La completa retirada de Estados Unidos como principal donante en 2019 por decisión de la Administración de Donald Trump ha supuesto una reducción en un tercio del presupuesto anual regional de 1.100 millones de euros. En paralelo, la guerra siria ha provocado un desvío de fondos internacionales de las ONG hacia los refugiados sirios en Líbano. “Las ayudas en metálico comenzarán a repartirse el próximo 14 de mayo”, ha precisado a este diario en un intercambio de correos electrónicos la portavoz Huda Samar. Las facciones de los campos han presionado para que las ayudas lleguen a todos los habitantes sin distinción.
“Se está creando una brecha socioeconómica enorme en el campo entre los que cobran en dólares como los funcionarios de la OLP y de la Unrwa [3.000 empleados palestinos] y los que cobran en libras libanesas como los grupos islamistas o trabajadores por horas”, señala Basam al Moqdad, enlace de la Asociación alemana Hijos de los Campos de Refugiados Palestinos de Líbano. Ante la falta de ayudas de los organismos, el empresario palestino Mansur Azam afincado en Berlín ha optado por recolectar ayudas entre los refugiados palestinos que viven en Alemania para distribuir este mes cerca de 4.000 cajas de alimentos a las familias más afectadas por la crisis en su oriunda Ein el Helwe.
Tierra de nadie
Refugio de varios cientos de fugitivos, son milicianos fuertemente armados los que patrullan esta tierra de nadie en un territorio donde las fuerzas del orden libanesas no tienen jurisdicción. En 2015 se creó un cuerpo de policía donde participan todas las facciones palestinas para mantener el orden y así evitar una guerra con el Ejército libanés a quien entregan a los criminales más recalcitrantes.
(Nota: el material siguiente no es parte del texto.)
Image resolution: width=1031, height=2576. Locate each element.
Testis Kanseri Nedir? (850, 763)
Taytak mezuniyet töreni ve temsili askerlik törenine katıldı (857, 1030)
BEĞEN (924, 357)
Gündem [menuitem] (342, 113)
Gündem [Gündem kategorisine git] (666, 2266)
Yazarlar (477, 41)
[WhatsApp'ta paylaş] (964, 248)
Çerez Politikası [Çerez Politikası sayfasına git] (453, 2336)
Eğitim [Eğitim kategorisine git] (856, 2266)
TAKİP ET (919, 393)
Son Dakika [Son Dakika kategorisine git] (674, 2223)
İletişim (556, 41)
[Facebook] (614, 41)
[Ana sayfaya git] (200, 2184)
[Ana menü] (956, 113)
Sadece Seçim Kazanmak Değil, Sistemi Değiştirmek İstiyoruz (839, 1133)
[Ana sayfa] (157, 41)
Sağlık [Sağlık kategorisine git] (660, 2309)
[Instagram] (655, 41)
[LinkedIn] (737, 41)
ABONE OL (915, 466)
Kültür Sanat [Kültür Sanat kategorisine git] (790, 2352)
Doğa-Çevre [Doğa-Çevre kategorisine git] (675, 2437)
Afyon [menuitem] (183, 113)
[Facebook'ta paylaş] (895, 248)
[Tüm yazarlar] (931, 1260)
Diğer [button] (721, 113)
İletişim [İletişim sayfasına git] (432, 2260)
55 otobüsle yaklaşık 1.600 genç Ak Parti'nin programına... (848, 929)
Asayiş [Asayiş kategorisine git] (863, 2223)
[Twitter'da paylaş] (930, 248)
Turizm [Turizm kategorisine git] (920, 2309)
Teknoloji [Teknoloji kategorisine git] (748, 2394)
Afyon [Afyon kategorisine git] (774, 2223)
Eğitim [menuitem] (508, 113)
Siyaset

El emir Khatab es un mediador habitual de las guerras intestinas cuya última batalla se libró en el verano de 2019 con el asesinato del “nuevo líder islamista radical, de nombre Bilal al-Arqoub, que con fondos llegados de fuera intentaba reclutar jóvenes”, según cuentan fuentes de seguridad del campo. Desde entonces, cámaras de seguridad minan las zonas en las que lindan con la calle de abajo, controlada por el sector islamista, y la de arriba, coto de la OLP. Es en esas dos únicas calles asfaltadas donde pueden circular los coches, incluso de a dos si pliegan los retrovisores. Entre ambas, viven y mueren 75.000 almas.
A la brutal crisis económica que azota Líbano, aparejada con la ola de protestas antigubernamentales que estallaron el pasado mes de octubre, se suma la sanitaria que ha acabado por echar el cierre de los comercios libaneses, dejado a los palestinos sin jornal y lanzado a la mitad de los 4,5 millones de libaneses bajo el umbral de la pobreza. De superar la pandemia, las facciones temen la creciente inestabilidad social que surja por las dificultades para subsistir en los campos y fuera de ellos.